Por favor, traduza para o inglês esta frase do trecho sobre a crise no Brasil: "O que o indivíduo minimamente inteligente percebe é que algo está errado, e muito errado."

◆ Trecho do texto ◆

------

Em 16 de março de 2015, Renato Duque fez essa pergunta a seu advogado, ao saber que seria preso e conduzido a Curitiba, onde permanece até hoje, já condenado em primeira instância a 20 anos de prisão. Hoje, 200 milhões de brasileiros fazem a mesma pergunta, porém com objetivo diferente, uma vez que a pergunta do criminoso pode ser entendida como “que país é esse onde um juiz de primeira instância ousa prender um membro poderoso do modelo institucional de poder imoral instalado no aparelhamento do Estado?”, enquanto a pergunta dos 200 milhões de brasileiros seria “que país é esse em que a sociedade é punida pela falta de valores fundamentais de seus dirigentes públicos e de seus políticos?”

De fato. Que país é esse em que a dignidade e a honra da sociedade são punidas pela imoral busca desesperada do poder, da imoral e leviana tentativa de persuasão da sociedade por meio de mentiras e farsas? Que país é esse em que toda a sociedade é punida pela incompetência na gestão dos bens públicos, que leva sua principal empresa, a Petrobras, ao estado quase falimentar por causa de desvios bilionários de seus cofres, causando-lhe prejuízo financeiro e econômico na casa das dezenas de bilhões de reais, isso sem falar do prejuízo intangível ainda incalculável, devido à perda de reputação de sua marca, além das ações judiciais nos foros internacionais provocadas por notória e flagrante má gestão em sua governança?

Que país é esse em que a sociedade amarga a maior crise de desemprego que já vimos, chegando ao recorde histórico de 9,6 milhões de desempregados (quase 10% da população economicamente ativa), um absurdo nunca visto antes na história desse país, pelo menos desde que foram criados os mecanismos de controle da taxa de ocupação formal de vagas de emprego? Que país é esse em que o trabalhador tem uma redução da renda média na ordem de 2,5% de 2015 para 2016? Que país é esse que sofre um brutal revés econômico histórico, com recuo de 4,1% do PIB nos últimos 12 meses, motivado pelas políticas econômicas flagrantemente equivocadas, pela má gestão da coisa pública e pela corrupção desenfreada instalada no poder? Que país é esse?

Uma sociedade passiva e tranquila como a nossa, quando se dispõe a ir em massa às ruas, tem suas razões

O que o indivíduo minimamente inteligente percebe é que algo está errado, e muito errado.

------

◆ Material fornecido ◆
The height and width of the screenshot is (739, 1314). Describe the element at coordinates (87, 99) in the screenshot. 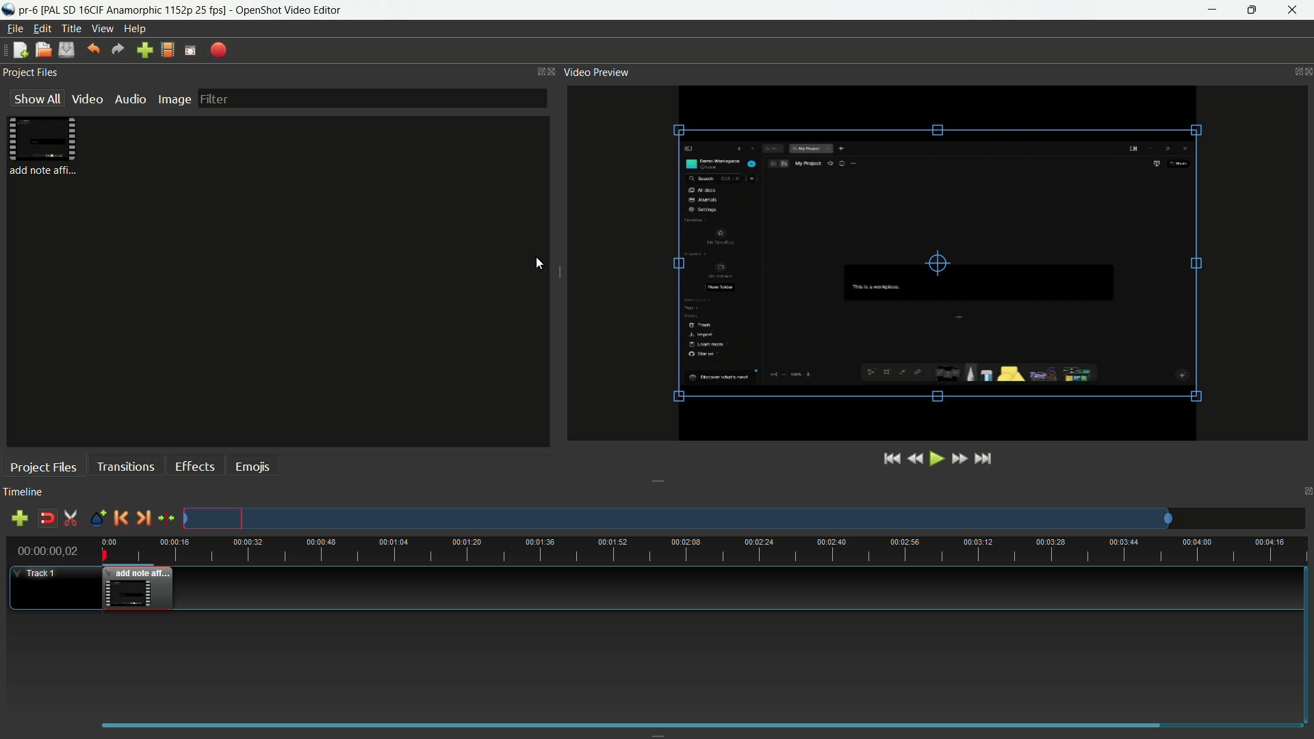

------

◆ Resposta do exercício ◆
What the minimally intelligent individual realizes is that something is wrong, and very wrong.